== Segment start ==

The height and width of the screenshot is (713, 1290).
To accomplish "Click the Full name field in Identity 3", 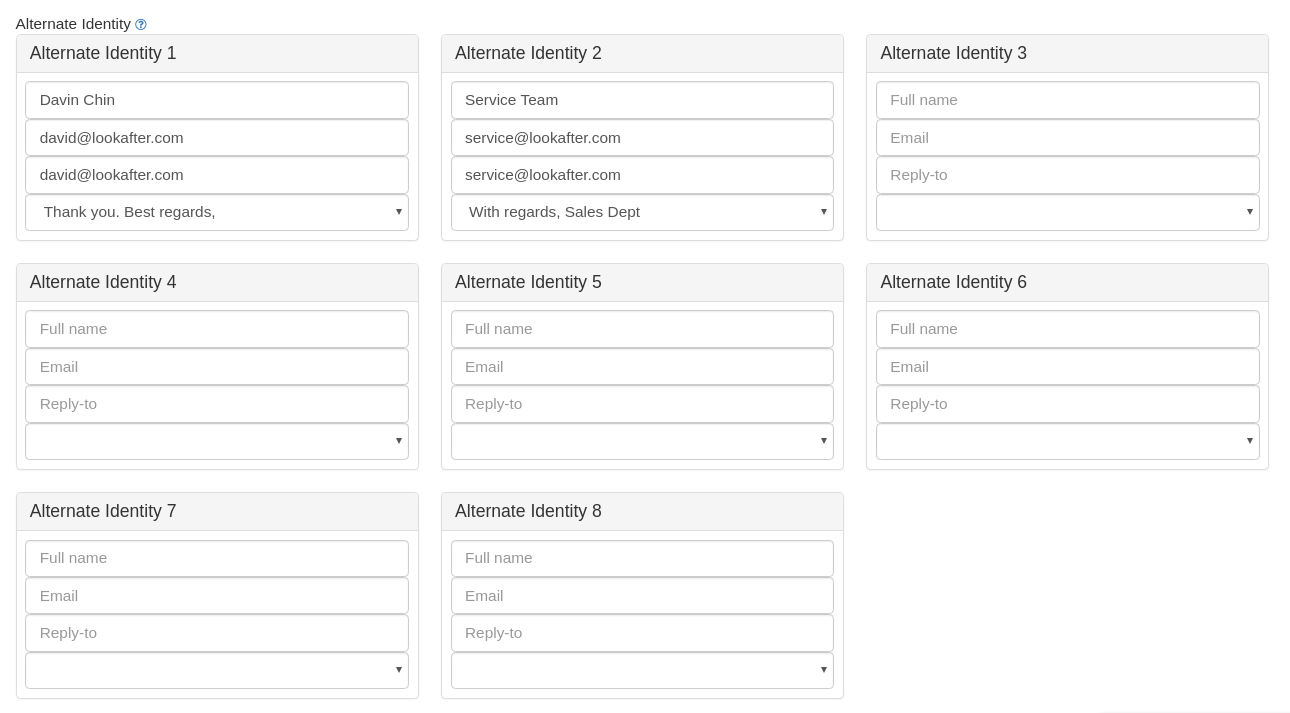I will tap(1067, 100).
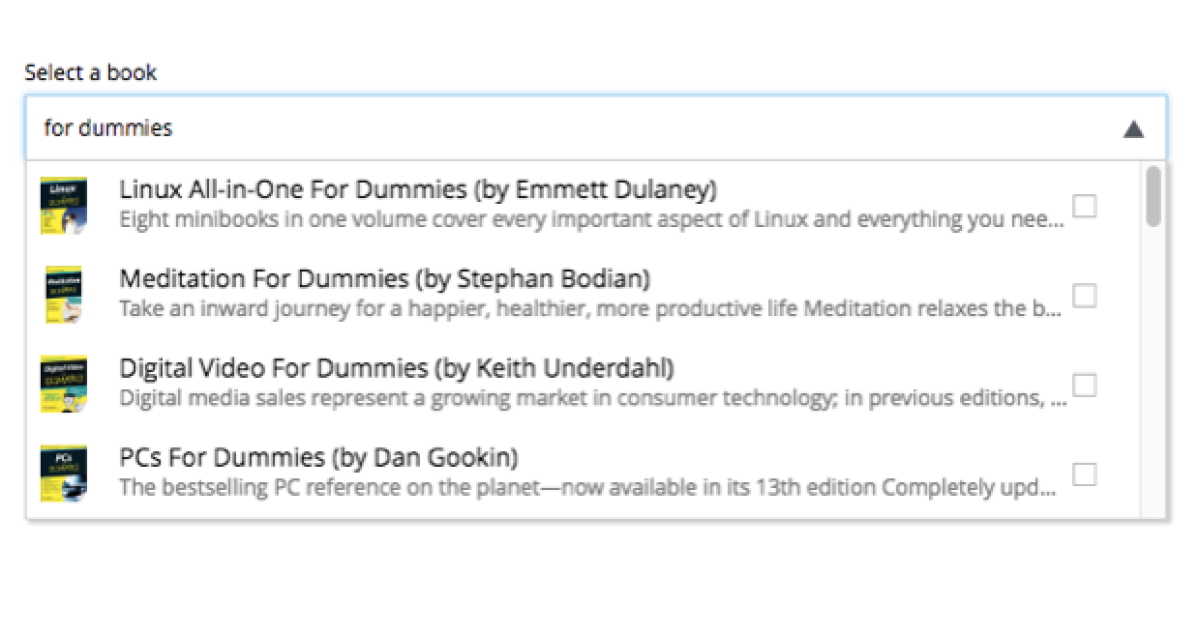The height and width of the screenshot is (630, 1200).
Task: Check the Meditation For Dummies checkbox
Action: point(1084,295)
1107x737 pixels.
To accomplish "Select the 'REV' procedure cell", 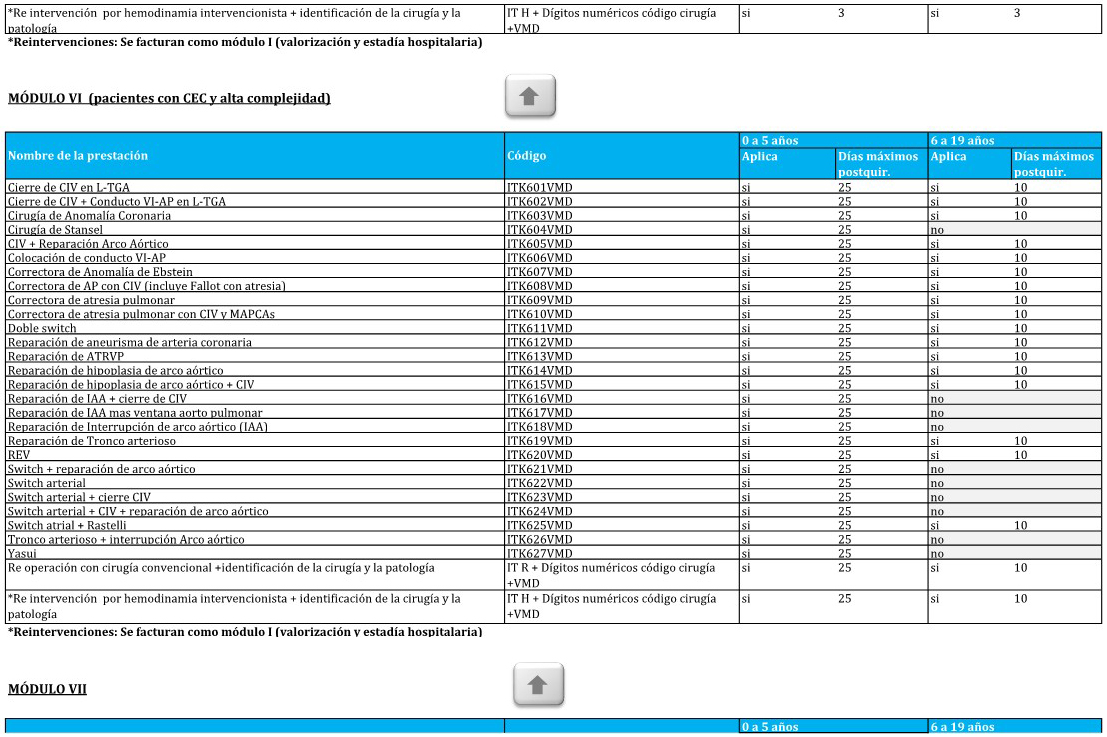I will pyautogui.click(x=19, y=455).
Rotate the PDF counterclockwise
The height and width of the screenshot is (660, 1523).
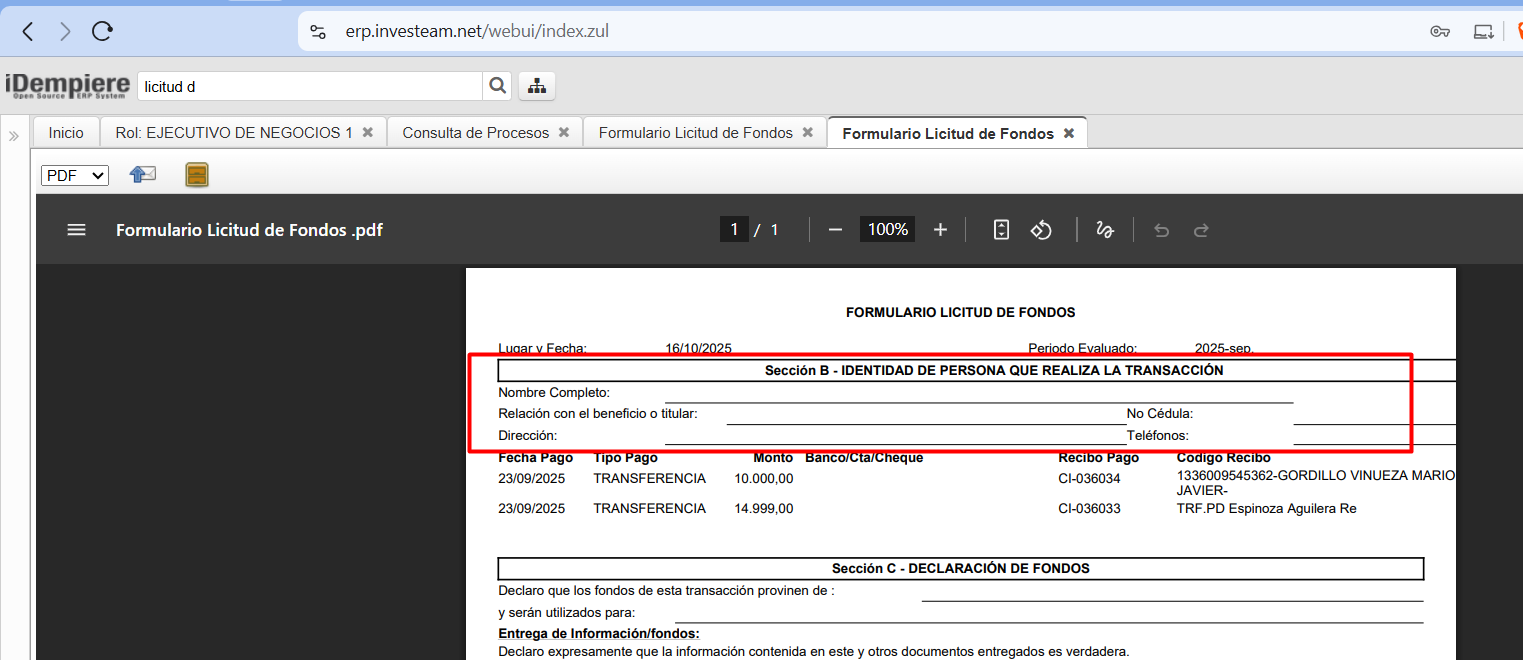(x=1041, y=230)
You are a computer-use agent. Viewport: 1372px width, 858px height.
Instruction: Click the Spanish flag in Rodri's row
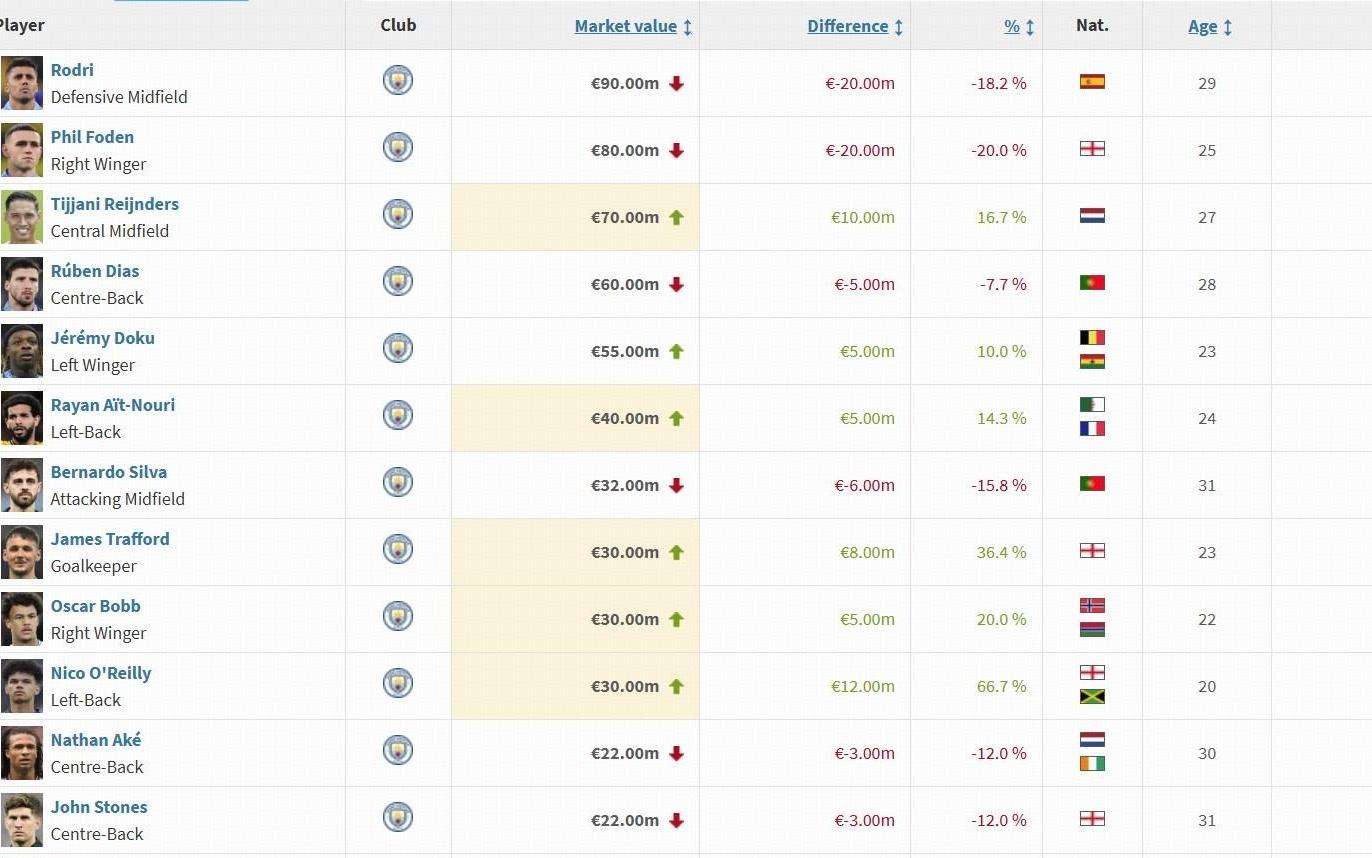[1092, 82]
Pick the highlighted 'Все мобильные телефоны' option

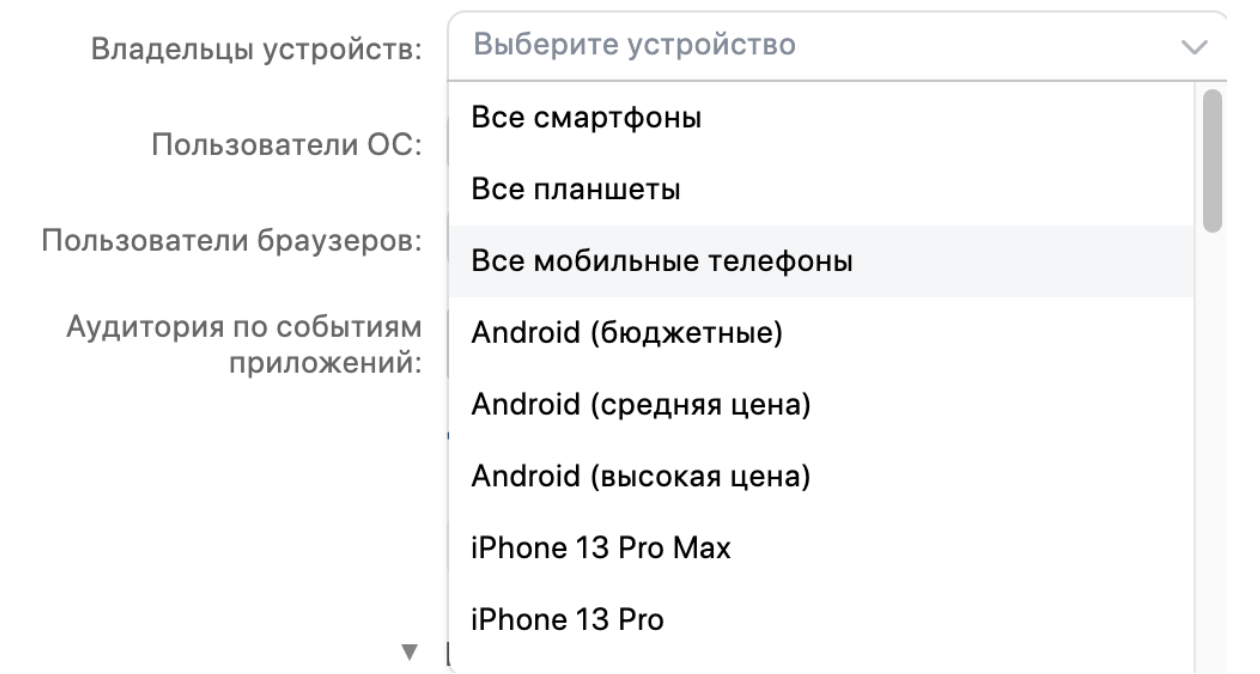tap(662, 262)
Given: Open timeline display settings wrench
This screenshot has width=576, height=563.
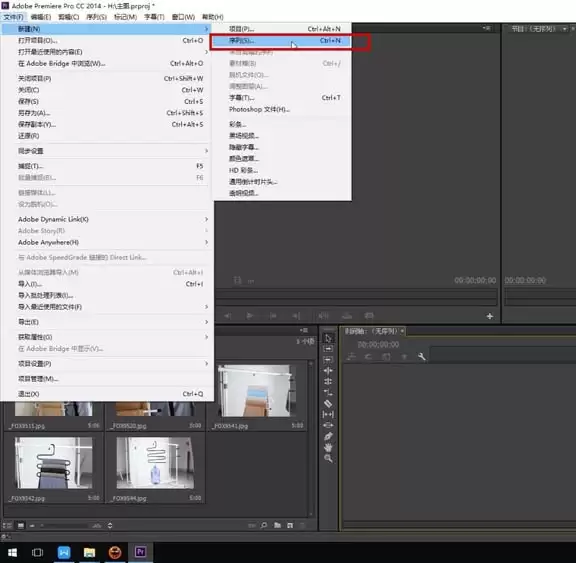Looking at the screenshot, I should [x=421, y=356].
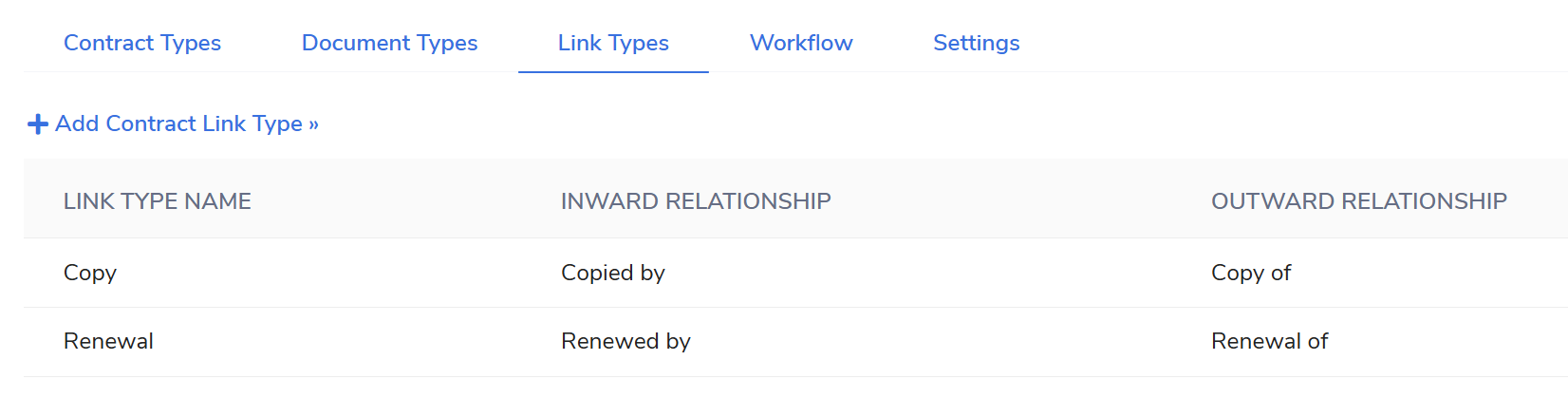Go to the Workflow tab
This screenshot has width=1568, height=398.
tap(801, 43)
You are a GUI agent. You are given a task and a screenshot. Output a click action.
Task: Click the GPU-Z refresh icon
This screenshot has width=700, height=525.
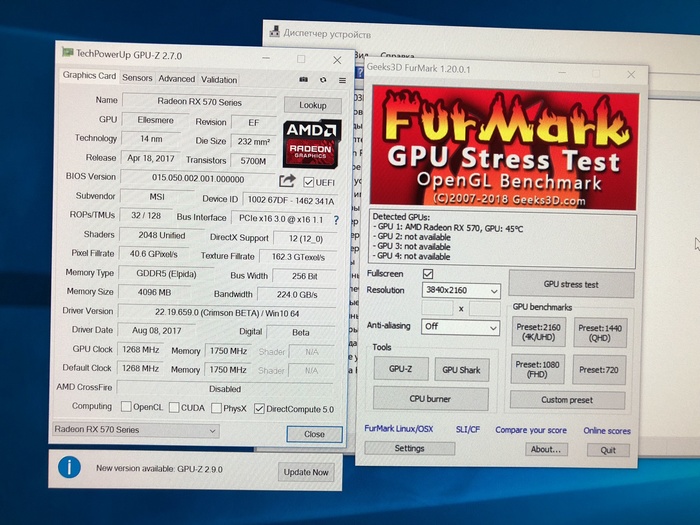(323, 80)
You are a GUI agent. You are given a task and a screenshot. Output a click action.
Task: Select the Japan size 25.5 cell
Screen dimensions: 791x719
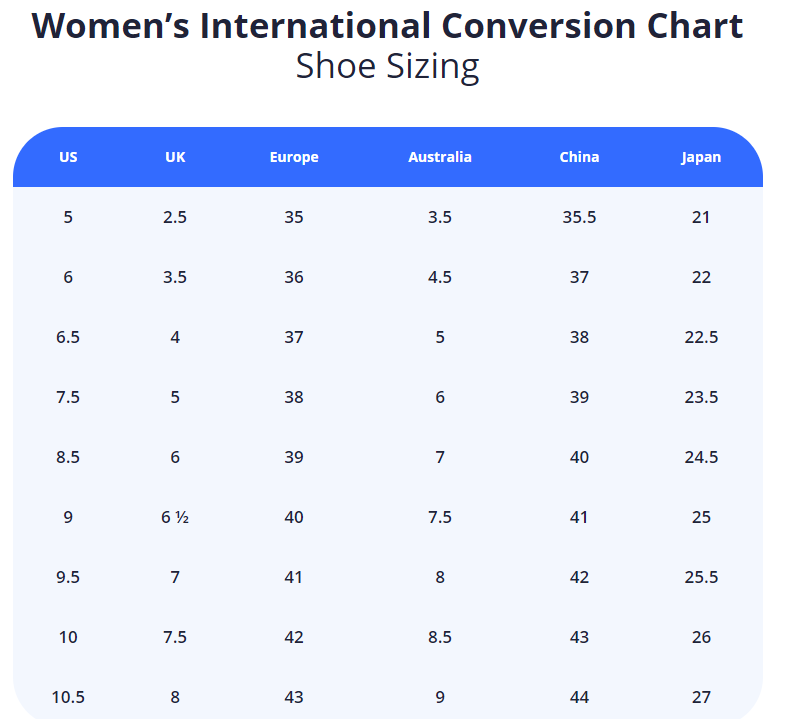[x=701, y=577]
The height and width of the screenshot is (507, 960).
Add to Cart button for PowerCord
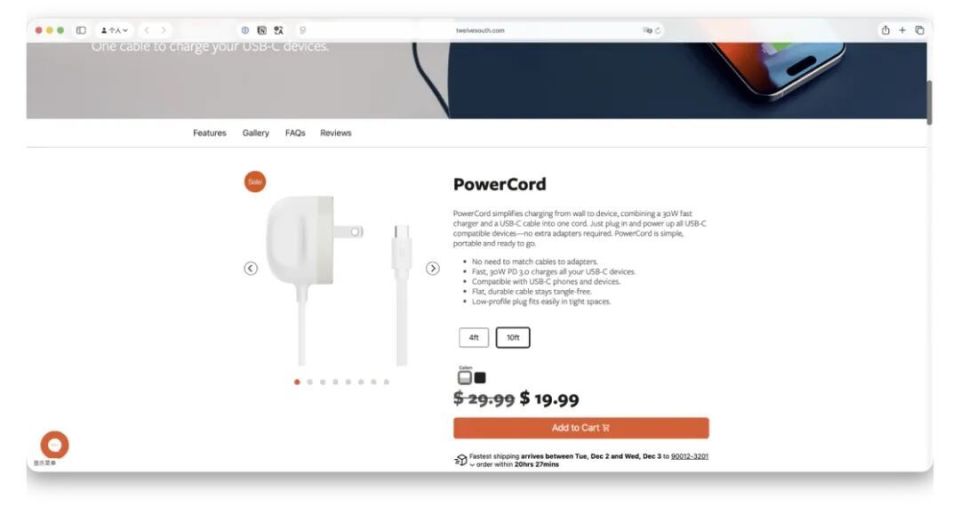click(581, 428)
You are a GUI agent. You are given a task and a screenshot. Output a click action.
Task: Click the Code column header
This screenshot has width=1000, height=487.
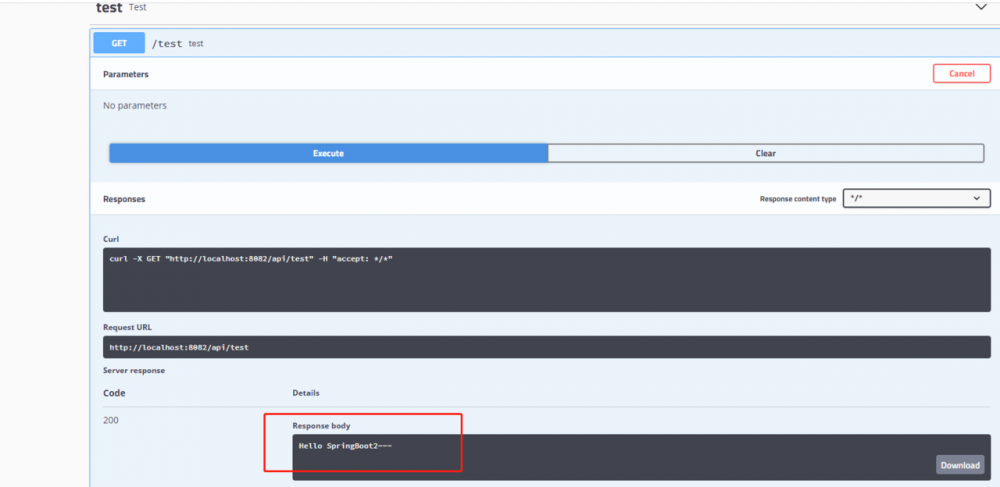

== Segment end ==

#### [ASSIGNED TASK]
Reproduce word for word the lines running from the line with "The height and width of the screenshot is (507, 960)." through the end of the data, both included, and nothing else; leave out the pictures.

#### [RESPONSE BELOW]
The height and width of the screenshot is (507, 960).
Add to Cart button for PowerCord
click(581, 428)
You are a GUI agent. You are given a task and a screenshot. Output a click action.
Task: Click the Code column header
This screenshot has width=1000, height=487.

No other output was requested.